§ WHAT THE EXERCISE ASKS: Reproduce the listing from its first line through the line containing "(x=264, y=450)", both ends included, changing "kitchen's" to "galley's" and leaving everything else as it is.

§ MATERIAL PROVIDED:

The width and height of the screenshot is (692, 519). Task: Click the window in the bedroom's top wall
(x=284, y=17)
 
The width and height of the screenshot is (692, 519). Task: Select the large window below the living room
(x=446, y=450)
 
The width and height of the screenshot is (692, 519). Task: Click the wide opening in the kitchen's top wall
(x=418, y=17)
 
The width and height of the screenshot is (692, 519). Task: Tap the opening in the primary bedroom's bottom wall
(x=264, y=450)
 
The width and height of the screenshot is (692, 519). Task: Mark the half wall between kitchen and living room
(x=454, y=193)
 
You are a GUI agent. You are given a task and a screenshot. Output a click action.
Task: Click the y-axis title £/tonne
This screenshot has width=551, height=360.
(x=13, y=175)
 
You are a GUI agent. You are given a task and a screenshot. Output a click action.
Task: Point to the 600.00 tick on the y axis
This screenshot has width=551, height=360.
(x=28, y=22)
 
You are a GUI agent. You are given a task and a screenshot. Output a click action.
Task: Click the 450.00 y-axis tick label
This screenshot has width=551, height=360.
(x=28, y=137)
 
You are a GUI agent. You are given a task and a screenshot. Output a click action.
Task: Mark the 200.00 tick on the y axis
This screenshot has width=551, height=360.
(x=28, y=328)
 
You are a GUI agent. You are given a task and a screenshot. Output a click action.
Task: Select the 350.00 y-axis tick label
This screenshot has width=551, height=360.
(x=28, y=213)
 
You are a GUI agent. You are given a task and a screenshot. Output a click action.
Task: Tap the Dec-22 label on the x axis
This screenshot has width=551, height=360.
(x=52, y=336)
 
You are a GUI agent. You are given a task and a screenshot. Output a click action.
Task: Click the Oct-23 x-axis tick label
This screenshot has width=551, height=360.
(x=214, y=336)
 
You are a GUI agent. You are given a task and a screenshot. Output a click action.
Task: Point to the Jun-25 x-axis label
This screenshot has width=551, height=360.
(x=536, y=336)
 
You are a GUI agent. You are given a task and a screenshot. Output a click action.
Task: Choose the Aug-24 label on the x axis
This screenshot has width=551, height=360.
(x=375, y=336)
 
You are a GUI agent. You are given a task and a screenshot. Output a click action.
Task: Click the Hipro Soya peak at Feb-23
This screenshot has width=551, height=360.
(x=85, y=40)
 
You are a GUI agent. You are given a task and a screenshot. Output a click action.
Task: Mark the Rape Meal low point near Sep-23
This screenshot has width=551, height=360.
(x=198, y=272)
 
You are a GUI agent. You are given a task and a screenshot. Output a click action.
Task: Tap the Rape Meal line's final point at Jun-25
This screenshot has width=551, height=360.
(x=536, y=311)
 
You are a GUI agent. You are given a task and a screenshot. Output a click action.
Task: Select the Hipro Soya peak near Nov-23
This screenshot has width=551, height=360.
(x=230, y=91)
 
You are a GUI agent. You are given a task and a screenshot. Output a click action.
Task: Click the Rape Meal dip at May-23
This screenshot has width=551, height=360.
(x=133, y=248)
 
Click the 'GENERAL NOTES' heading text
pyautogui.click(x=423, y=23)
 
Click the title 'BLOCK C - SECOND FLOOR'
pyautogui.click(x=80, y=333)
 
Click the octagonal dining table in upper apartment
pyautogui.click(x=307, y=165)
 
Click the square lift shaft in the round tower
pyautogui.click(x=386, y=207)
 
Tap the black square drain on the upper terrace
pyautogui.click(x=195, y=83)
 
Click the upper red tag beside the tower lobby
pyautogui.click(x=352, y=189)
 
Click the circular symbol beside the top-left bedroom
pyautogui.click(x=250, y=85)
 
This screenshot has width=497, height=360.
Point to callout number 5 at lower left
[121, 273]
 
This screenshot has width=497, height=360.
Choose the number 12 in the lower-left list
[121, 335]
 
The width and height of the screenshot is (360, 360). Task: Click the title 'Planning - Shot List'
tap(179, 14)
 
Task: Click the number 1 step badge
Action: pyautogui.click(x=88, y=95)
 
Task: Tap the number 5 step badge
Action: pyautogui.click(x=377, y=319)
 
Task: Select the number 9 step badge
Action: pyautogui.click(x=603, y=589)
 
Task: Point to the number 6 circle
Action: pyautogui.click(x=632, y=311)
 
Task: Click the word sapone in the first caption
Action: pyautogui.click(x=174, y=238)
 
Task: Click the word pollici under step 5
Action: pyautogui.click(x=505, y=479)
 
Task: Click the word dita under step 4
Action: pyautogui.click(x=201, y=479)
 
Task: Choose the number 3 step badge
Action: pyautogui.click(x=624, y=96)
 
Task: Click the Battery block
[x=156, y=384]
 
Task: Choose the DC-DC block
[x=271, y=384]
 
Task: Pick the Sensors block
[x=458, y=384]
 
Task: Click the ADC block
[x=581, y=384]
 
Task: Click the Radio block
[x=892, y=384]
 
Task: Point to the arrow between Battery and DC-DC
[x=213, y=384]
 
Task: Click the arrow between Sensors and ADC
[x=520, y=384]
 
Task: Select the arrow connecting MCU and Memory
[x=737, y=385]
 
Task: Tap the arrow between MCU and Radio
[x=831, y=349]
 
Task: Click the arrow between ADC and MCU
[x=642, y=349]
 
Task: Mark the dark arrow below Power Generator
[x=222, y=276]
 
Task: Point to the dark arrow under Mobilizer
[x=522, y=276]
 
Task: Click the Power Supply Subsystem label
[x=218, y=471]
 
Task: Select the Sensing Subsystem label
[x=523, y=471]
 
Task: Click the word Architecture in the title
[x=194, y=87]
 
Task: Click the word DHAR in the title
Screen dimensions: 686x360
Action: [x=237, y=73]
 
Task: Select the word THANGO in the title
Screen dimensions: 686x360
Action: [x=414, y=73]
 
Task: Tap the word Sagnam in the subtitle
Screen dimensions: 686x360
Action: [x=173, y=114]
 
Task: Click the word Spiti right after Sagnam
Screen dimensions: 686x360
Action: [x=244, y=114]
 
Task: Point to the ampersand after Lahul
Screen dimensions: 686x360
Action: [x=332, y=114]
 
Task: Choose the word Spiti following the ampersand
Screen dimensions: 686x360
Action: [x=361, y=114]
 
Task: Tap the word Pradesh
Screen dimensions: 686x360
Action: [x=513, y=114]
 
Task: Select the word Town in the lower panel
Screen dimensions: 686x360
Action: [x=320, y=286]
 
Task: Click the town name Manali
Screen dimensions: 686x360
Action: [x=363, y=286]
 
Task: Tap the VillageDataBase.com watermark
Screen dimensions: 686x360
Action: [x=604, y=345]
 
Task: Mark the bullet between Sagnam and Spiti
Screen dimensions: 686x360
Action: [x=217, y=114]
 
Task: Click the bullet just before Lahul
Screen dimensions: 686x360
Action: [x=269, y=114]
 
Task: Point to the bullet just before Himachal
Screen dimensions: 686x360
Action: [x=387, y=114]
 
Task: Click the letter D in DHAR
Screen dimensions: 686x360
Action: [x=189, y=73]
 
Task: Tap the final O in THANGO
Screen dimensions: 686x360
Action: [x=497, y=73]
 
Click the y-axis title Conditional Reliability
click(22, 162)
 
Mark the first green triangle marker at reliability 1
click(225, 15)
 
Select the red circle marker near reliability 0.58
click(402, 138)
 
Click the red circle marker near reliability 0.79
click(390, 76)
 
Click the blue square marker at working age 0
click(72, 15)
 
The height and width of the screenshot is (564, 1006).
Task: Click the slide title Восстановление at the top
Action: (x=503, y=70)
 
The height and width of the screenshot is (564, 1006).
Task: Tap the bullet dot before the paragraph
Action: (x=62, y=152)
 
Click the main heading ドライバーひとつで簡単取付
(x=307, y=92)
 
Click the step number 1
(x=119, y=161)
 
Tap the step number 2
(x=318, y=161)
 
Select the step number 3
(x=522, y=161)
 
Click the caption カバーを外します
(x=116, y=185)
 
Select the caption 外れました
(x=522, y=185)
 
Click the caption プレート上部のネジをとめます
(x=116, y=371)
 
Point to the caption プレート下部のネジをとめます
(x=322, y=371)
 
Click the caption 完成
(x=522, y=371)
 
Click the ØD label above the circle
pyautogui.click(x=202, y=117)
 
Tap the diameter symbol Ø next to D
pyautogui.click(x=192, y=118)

§ CORRECT OUTPUT:
The width and height of the screenshot is (692, 519). Task: Click the window in the bedroom's top wall
(x=284, y=17)
 
The width and height of the screenshot is (692, 519). Task: Select the large window below the living room
(x=446, y=450)
 
The width and height of the screenshot is (692, 519). Task: Click the wide opening in the galley's top wall
(x=418, y=17)
 
The width and height of the screenshot is (692, 519). Task: Tap the opening in the primary bedroom's bottom wall
(x=264, y=450)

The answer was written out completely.